- Your tasks
a – Using the Old Augusta Railroad article, decide whether each statement agrees with it: (i) the railroad is headquartered in New Augusta, Mississippi; (ii) the line is 4.0 miles long; (iii) it connects with the Canadian National Railway. Answer yes or no for each and quote the deciding words.
b – List every kind of freight that the Old Augusta Railroad article says the railroad mainly hauls.
c – Carry the Old Augusta Railroad article forward from its last sentence.

- Page text

————

Old Augusta Railroad

Overview
- Headquarters: New Augusta, Mississippi
- Reporting mark: OAR
- Locale: Perry County, Mississippi
- Dates of operation: 1983–

Technical
- Track gauge: 4 ft 8+1⁄2 in (1,435 mm) standard gauge
- Length: 2.5 mi (4.0 km)

= Old Augusta Railroad =

The Old Augusta Railroad is a 2.5 mi shortline railroad that runs from the Georgia-Pacific Leaf River Cellulose pulp mill near the Old Augusta Historic Site in New Augusta, Mississippi to an interchange with the Canadian National Railway (CN) between Mahned, Mississippi and New Augusta. It primarily hauls pulp products, lumber, and paper products.

————

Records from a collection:

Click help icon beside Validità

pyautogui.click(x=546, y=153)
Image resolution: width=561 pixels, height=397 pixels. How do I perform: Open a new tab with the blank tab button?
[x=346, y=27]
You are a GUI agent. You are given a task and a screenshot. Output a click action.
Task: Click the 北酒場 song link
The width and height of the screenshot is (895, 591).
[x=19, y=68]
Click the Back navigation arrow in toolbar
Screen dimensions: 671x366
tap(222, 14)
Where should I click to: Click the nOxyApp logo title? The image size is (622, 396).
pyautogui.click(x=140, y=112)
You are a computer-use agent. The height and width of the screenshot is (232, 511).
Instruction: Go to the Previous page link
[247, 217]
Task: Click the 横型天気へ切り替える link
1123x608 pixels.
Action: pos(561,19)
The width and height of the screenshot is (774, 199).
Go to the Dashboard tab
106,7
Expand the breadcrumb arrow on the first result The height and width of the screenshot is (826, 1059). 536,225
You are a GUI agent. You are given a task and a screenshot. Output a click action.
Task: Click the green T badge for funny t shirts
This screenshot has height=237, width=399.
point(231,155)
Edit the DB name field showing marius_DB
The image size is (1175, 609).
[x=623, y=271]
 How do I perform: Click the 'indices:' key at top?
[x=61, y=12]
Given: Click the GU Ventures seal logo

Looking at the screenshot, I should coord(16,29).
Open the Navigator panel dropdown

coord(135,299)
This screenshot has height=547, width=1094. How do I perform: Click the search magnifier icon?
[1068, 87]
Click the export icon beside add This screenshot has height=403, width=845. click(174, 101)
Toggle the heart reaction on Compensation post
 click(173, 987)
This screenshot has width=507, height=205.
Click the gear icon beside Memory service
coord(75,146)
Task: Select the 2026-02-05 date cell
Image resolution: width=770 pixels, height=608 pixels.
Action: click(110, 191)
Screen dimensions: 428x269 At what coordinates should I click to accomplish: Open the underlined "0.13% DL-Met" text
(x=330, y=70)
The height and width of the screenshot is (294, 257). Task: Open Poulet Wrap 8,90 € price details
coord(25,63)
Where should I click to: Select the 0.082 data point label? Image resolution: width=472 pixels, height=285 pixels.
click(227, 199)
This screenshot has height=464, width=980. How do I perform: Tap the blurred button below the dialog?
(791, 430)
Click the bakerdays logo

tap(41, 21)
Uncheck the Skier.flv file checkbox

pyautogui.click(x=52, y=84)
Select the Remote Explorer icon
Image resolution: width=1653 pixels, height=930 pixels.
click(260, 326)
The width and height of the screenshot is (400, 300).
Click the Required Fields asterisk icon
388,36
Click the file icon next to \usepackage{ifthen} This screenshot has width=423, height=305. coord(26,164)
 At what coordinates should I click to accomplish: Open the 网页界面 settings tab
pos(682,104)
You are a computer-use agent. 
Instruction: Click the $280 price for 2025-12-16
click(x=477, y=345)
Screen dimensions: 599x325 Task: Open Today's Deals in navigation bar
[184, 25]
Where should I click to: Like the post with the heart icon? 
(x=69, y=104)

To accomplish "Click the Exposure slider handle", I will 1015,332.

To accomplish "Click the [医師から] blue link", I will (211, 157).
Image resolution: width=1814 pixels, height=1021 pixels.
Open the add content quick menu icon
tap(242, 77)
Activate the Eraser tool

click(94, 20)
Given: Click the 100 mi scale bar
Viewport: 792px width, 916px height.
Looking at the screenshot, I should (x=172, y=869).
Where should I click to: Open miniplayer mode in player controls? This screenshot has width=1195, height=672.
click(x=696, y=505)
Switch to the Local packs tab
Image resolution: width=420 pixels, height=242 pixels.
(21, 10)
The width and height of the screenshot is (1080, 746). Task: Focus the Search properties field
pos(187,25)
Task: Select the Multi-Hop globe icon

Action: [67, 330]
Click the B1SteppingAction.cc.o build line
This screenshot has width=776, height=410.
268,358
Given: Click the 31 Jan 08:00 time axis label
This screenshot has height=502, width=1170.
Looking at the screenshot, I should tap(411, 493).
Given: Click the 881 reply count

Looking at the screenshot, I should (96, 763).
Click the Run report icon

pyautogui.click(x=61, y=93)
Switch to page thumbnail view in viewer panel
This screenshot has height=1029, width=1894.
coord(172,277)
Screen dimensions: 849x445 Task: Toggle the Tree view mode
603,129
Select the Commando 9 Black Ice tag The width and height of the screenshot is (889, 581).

————

- Outputs by task
a –
(i) Yes: "Headquarters: New Augusta, Mississippi"
(ii) No: "Length: 2.5 mi (4.0 km)"
(iii) Yes: "an interchange with the Canadian National Railway (CN)"

b – Pulp products, lumber, paper products

c –
==History==
The Old Augusta Railroad was constructed between August 1982 and early 1983. The Interstate Commerce Commission approved common carrier status for the railroad on February 23, 1983. The railroad was built by Leaf River Forest Products, Inc., which was owned by its parent company, Georgia-Pacific. When the railroad was initially built it interchanged with the Illinois Central Gulf Railroad prior to it being purchased by CN. The OAR connects to the CN Beaumont Subdivision, which runs between Mobile and Hattiesburg. In 2004, Georgia-Pacific sold the OAR to Koch Cellulose, LLC, which is owned by Koch Industries (the parent company of Georgia-Pacific). As part of the sale, OAR's name was changed to Old Pine Belt Railroad Company, which was a corporate shell that ceased operations on May 7, 2004. OAR, LLC was simultaneously created on May 7, 2004.

==Operations==
In 1996, the OAR had a load of 10,000 cars per year with 195 boxcars.

==Motive power==

In 1987, OAR used an EMD GP9.

In 1996, OAR used two locomotives to power its trains:
- 1 EMD NW2 (OAR 100)
- 1 EMD MP15 (OAR 200)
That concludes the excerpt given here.